Not asking your fiance's sibling to be part of your wedding party?

I’m kind of surprised at most of the responses, because I’ve always assumed asking the siblings to be part of the wedding party was a given (I was a bridesmaid at my brother’s wedding, and I’d only met my SIL a couple of days earlier). That said, I haven’t been to that many weddings of people who had more than one or two siblings, and I guess if there are a whole lot of them, that changes the dynamics.

It’s a common enough trope to have appeared in both Bridesmaids and The Hangover.

I wanted as simple a wedding as possible, with only my best friend as maid of honor. I had only met my husband’s two sisters very briefly on one or two occasions, since they lived half-way across the country.

One sister threw a hissy fit when she found out I only intended to have a maid of honor. Since I had no desire to create problems, I promptly asked them to join the wedding party.

Meanwhile, my mother had unilaterally decided that my BF was “unreliable” and might not show up at the wedding, leaving me stranded with no bridesmaids. She therefore asked a childhood friend of mine, who I was happy to have - but in addition to wanting to keep things small, I hadn’t wanted to impose on her to attend the wedding several states away.

Anyway, I ended up with FOUR bridesmaids when I only wanted one. Luckily I am not the bridezilla type, so instead of getting upset I just shrugged and went with the flow. It wasn’t really “my” wedding anyway - my mother commandeered the whole process and I just endured it.

But if you were to ask my real feelings on the matter - at the time, I was NOT pleased that the sister butted in and whined that she had to be a bridesmaid. Really? When you don’t even KNOW me?
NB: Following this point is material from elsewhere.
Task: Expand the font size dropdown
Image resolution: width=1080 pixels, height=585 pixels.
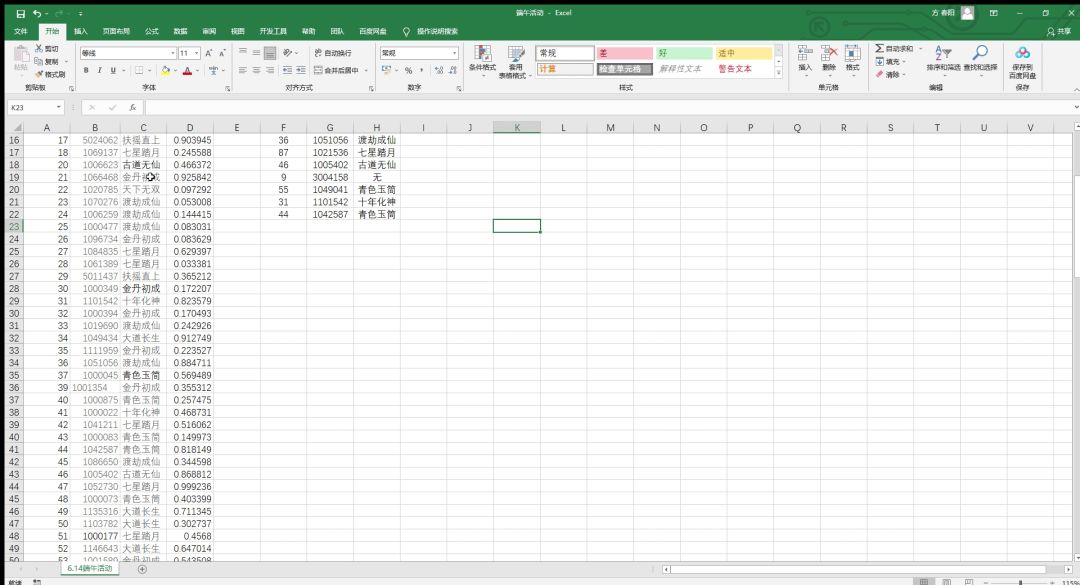Action: 197,53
(That was years ago, BTW. While I rarely see my sisters-in-law, I genuinely like and respect them both a lot now.)

Congrats!

It might not be personal at all actually. Generally speaking, people want the wedding parties to match - in that the bride and the groom have the same number of attendants. This can lead to some fairly odd diplomatic scenarios.

The thing is, most people when they get married have a fairly set list of people they actively want in their wedding party which can range from “oh god, nobody can we just elope?” to “all my sorority sisters!”. Mostly this number is somewhere between 3 and 5, but if the bride has a list of three and the groom a list of five, either the groom needs to trim his party down (which he won’t want to do and which has a high potential to cause drama and chaos) or the bride needs to make up numbers.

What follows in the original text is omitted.